— Items listed in a dataset —
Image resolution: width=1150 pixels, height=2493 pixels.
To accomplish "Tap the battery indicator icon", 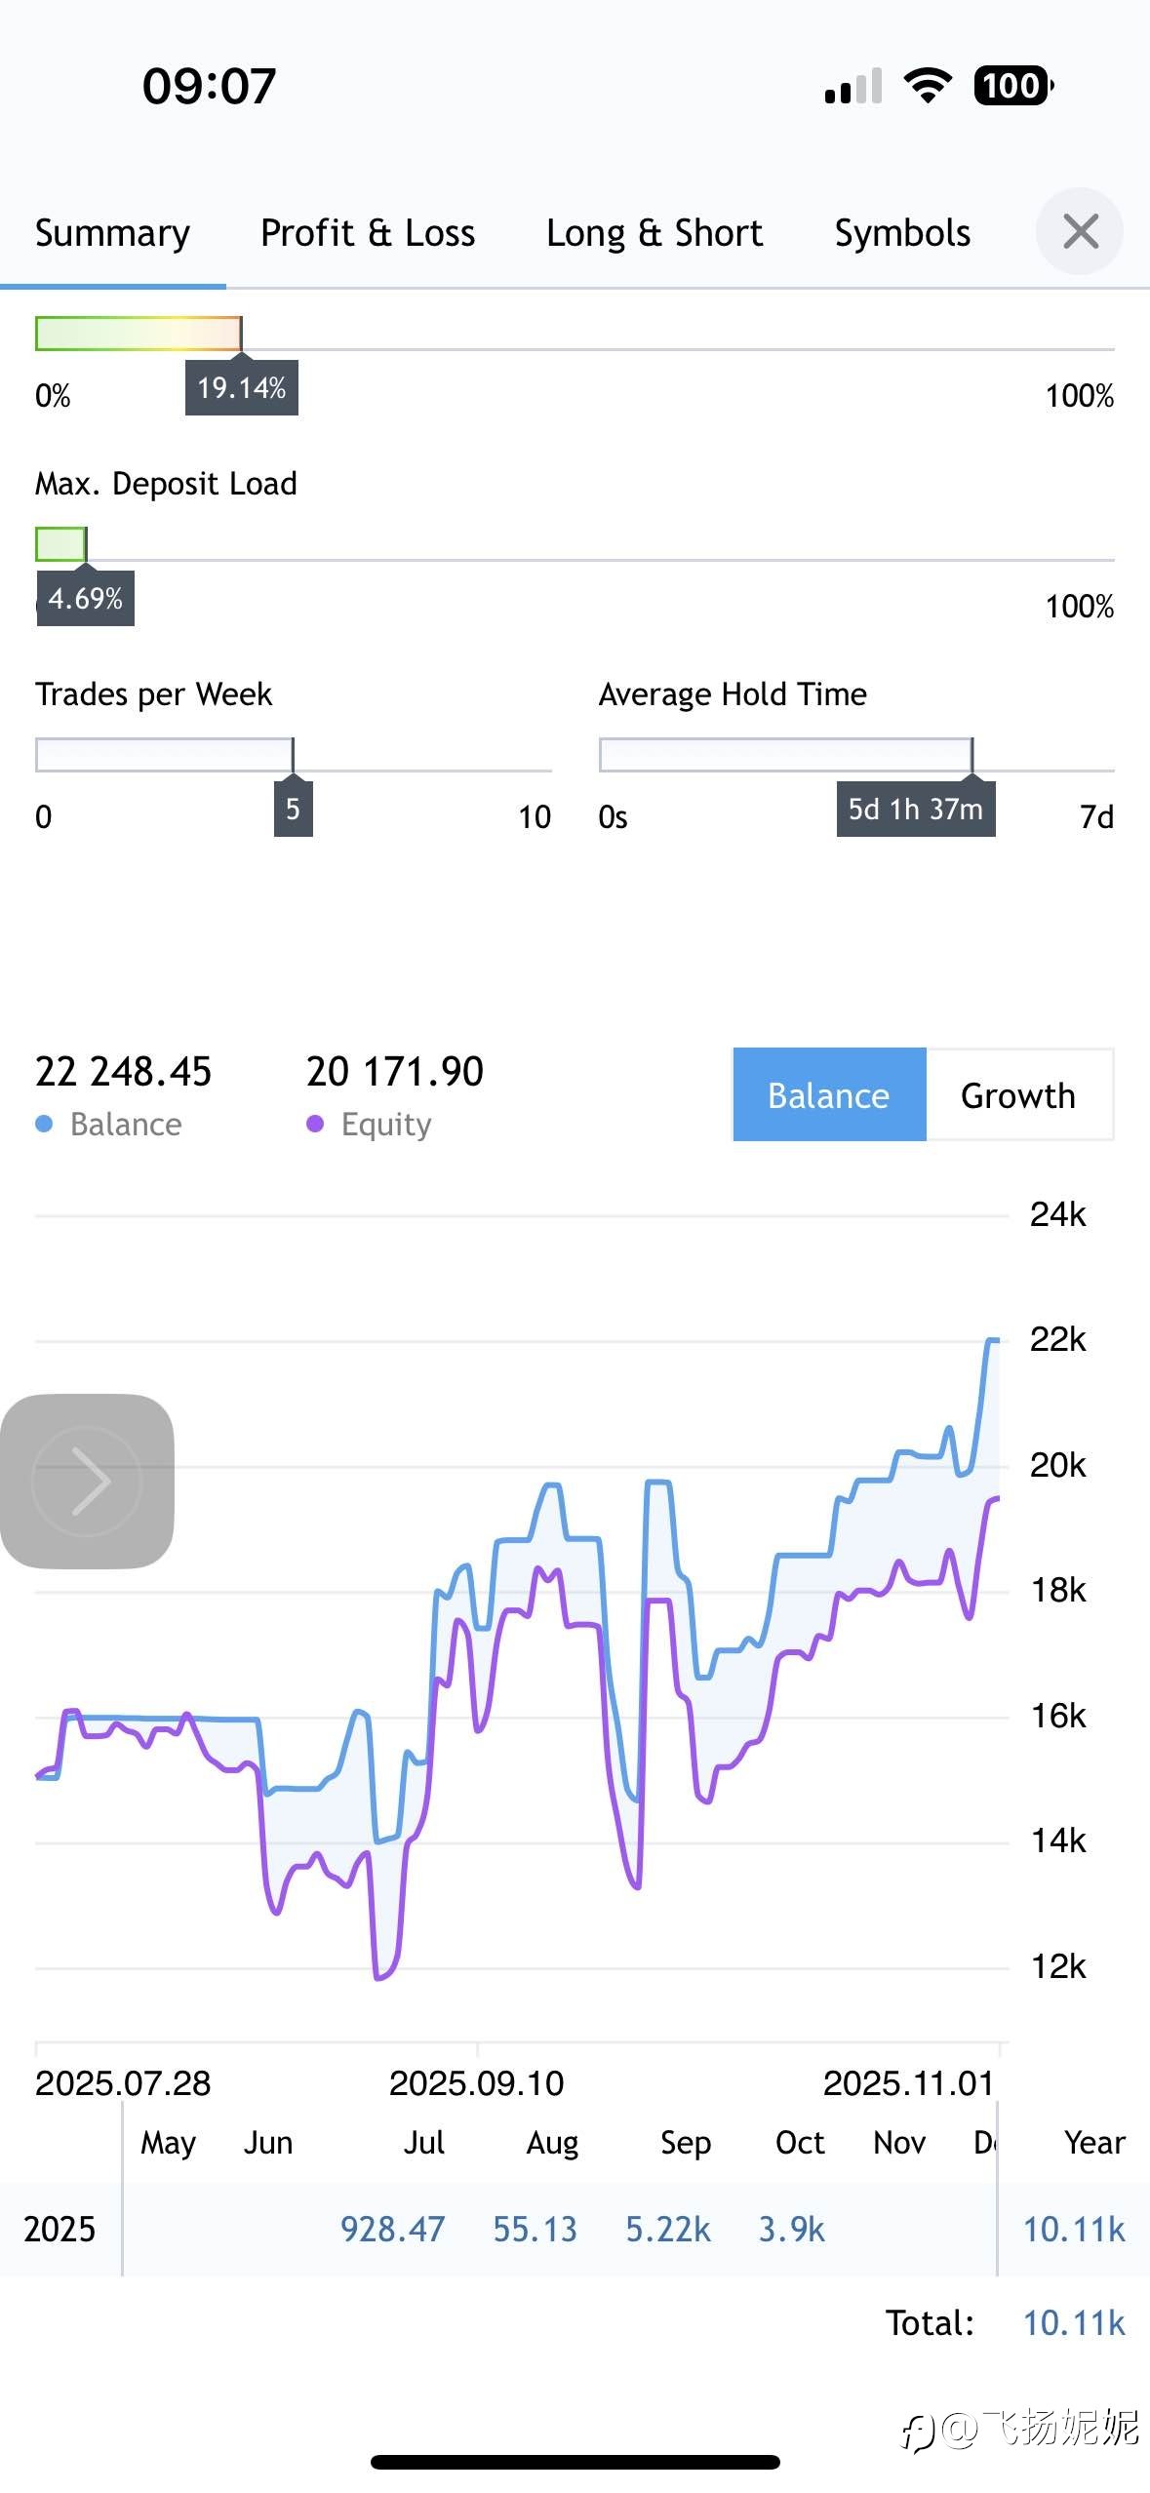I will [1012, 86].
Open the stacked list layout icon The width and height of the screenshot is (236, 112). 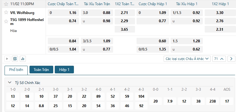(15, 59)
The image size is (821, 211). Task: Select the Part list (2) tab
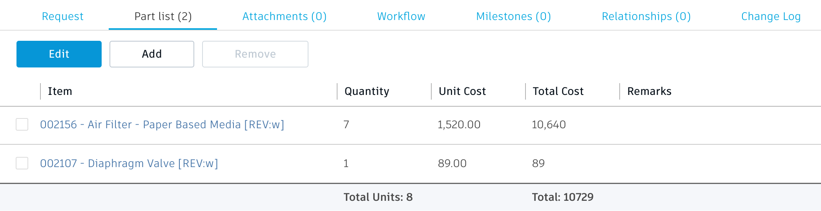163,16
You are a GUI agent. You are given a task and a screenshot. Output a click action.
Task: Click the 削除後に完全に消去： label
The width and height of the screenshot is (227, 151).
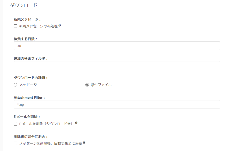click(x=31, y=137)
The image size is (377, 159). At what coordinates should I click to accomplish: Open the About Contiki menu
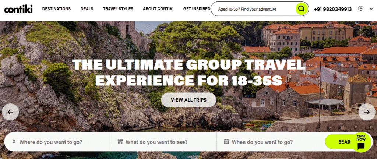[158, 9]

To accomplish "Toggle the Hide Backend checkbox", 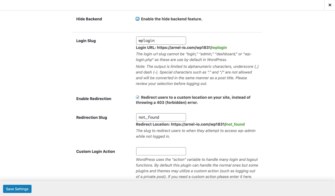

— Task —
Every line from the one containing "Task: Click the 削除後に完全に消去： label" through the last line of the data, both included, is to be repeated exactly; the pictures are to be left out.

— Answer space —
Task: Click the 削除後に完全に消去： label
The width and height of the screenshot is (227, 151).
click(x=31, y=137)
The image size is (377, 159). At what coordinates should I click to accomplish: Open the About Contiki menu
[158, 9]

To accomplish "Toggle the Hide Backend checkbox", 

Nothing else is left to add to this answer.